"Allan Smithee" makes an anonymous stage cameo...
"The first time I met Neal Medlyn was in late October, when I went to a performance in Wooldridge Square called "It's Like We Are Infiltrators." It was the 28th public performance that Medlyn had staged since his debut on the Austin scene six months before (see p.45 for the complete list). Audience size at these self-produced shows varied considerably. At this particular show, for example, my roommate and I were the only ones in attendance. But that didn't stop Medlyn. In the Wooldridge gazebo, Frank Sinatra was on the boom box, COPS was on TV, some guy who I thought was in the show but who was actually just a local drunk nodded off onstage. Medlyn and his friends Michelle Dean, Farris Craddock, Trevor Bissell, and others took turns reading stories, singing songs, and doing little puppet shows. Dean's five-year-old son Jacob was performing that night, too (Jacob's sure-to-be hit is "Boogers on Butts"). The whole thing was a chaotic mess of sensory overload, seemingly random bits of conversation, and occasionally terrific jokes.
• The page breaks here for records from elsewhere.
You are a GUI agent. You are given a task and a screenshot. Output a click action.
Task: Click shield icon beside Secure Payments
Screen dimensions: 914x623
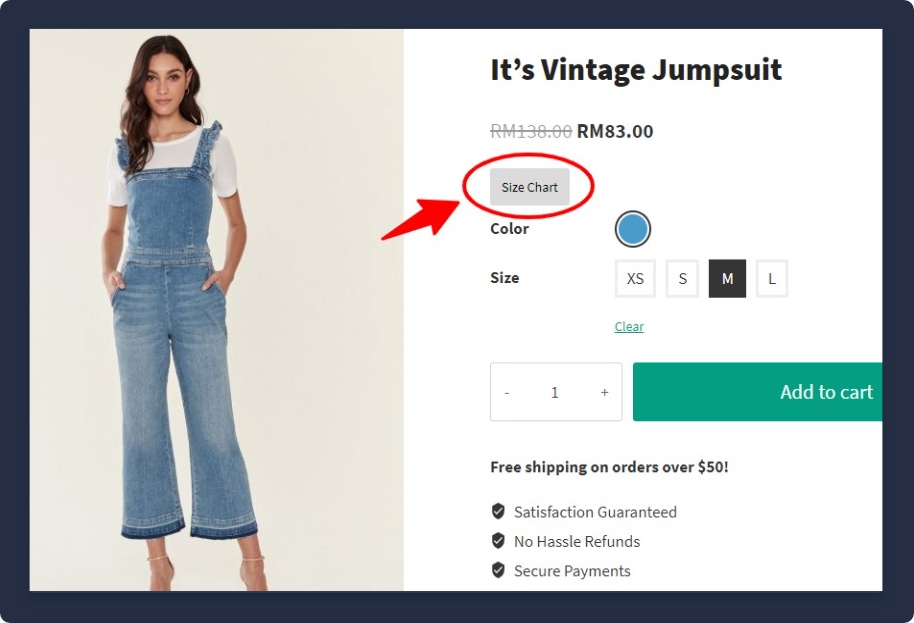(x=498, y=570)
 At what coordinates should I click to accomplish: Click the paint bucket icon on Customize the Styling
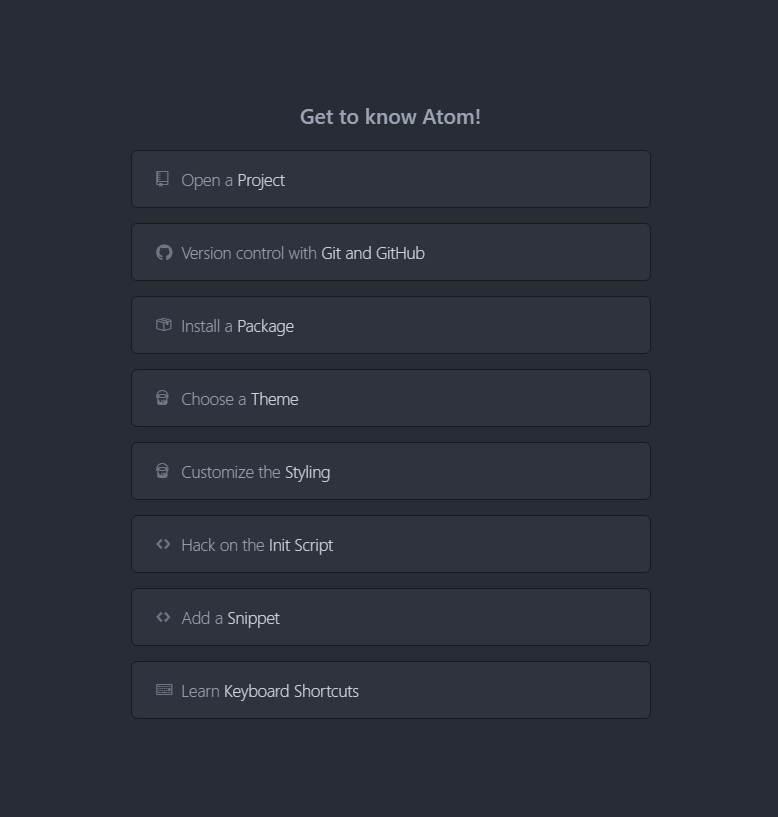163,471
"In the car on the way home, my roommate and I talked about how startlingly rough the show had been. Then we started pretending to be one of the puppets in the show, the one who shrieks "I love you!" We also tried to figure out what Medlyn's private life was like based on the snippets of dialogue, which were perverse and endearing and bespoke a profound obsession with trivialities. We decided he was deeply complicated. We also decided he was completely insane. Still, we were full of an odd, profound respect for Medlyn based on the fact that he would perform for just two people. Not including the drunk, the cast outnumbered the audience more than two to one."